## Set problem A
Using the passage on the city's antisemitism report, answer each question on its own line, marked (i), (ii), (iii):
(i) On what day of the week did the city release the report?
(ii) What office did Mayor Adams say was created to make fighting hate a policy priority?
(iii) For what year is the report described as a blueprint?
## Set problem B
Decide whether each statement, marked (i), (ii), (iii), agrees with the passage on the city's antisemitism report. Answer yes or no and quote the words from the passage that settle it.
(i) Mayor Adams made his remarks on his last full day in office.
(ii) Other American cities had already issued comprehensive, standalone municipal strategies against antisemitism.
(iii) The report is described as a perfunctory accounting.
## Set problem C
Please carry on the passage on the city's antisemitism report, starting right after its last sentence.

## Reading text
* START *

According to repeated briefings from Mayor Adams’ Communications Office, the city on Tuesday released its first-ever municipal report detailing the architecture, implementation, and future trajectory of its campaign against antisemitism—a document that City Hall is explicitly framing as a national model. Far from a perfunctory accounting, the report is a meticulously curated blueprint for 2026, outlining legal, administrative, educational, and cultural mechanisms designed to shift antisemitism from the margins of policy discourse to the core of urban governance.
“This is not talk. This is action,” Mayor Adams declared on his last full day in office. In remarks distributed by Mayor Adams’ Communications Office, he said, “We created the Mayor’s Office to Combat Antisemitism to make fighting hate a policy priority. This report shows what that means in practice—and how cities everywhere can follow suit.”
The very existence of the report is itself historic. While federal agencies and international organizations have long produced analyses of antisemitism, no American city has previously issued a comprehensive, standalone municipal strategy that treats antisemitism as a systemic threat requiring a permanent governance infrastructure.

* END *

## Material shown
* START *

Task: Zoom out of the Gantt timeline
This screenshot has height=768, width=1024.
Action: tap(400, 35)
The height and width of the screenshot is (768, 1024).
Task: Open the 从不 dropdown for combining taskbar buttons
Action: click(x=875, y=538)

* END *

## Written reply A
(i) Tuesday
(ii) The Mayor's Office to Combat Antisemitism
(iii) 2026

## Written reply B
(i) Yes: "Mayor Adams declared on his last full day in office"
(ii) No: "no American city has previously issued a comprehensive, standalone municipal strategy"
(iii) No: "Far from a perfunctory accounting"

## Written reply C
Mayor Adams’ Communications Office confirmed that the document synthesizes the city’s efforts across law enforcement, education, communications, civil rights enforcement, and intergovernmental relations, presenting a rare, holistic view of how urban government can confront bigotry at scale.
“This is the first time a city government has said: antisemitism is not episodic—it is structural, and we will fight it structurally,” a senior official said.
At the heart of the initiative stands the newly established Mayor’s Office to Combat Antisemitism, an agency conceived not as an advisory panel but as an operational hub. Its creation was formalized through executive action, a move that City Hall officials describe as transformative.
As detailed by Mayor Adams’ Communications Office, the office is mandated to coordinate across agencies, monitor trends, shape public messaging, propose legislation, and embed antisemitism awareness into city operations ranging from schools to housing authorities.
“It is no longer acceptable for antisemitism to be addressed only after an incident,” Adams stated. “We are building the preventative infrastructure now.”
The report outlines four executive orders signed by Mayor Adams, each designed to dismantle a specific vulnerability in the city’s response to antisemitism.
The Mayor Adams’ Communications Office notes that these orders formalize interagency cooperation so that hate crimes involving antisemitic elements are flagged immediately across the NYPD, the Department of Education, and the Commission on Human Rights.
These orders also establish mandatory reporting and data-sharing protocols to ensure trends are identified before they metastasize. Moreover, they require city agencies to integrate antisemitism awareness training into their professional development frameworks and they direct the city’s legal apparatus to prioritize enforcement actions where antisemitic discrimination is alleged.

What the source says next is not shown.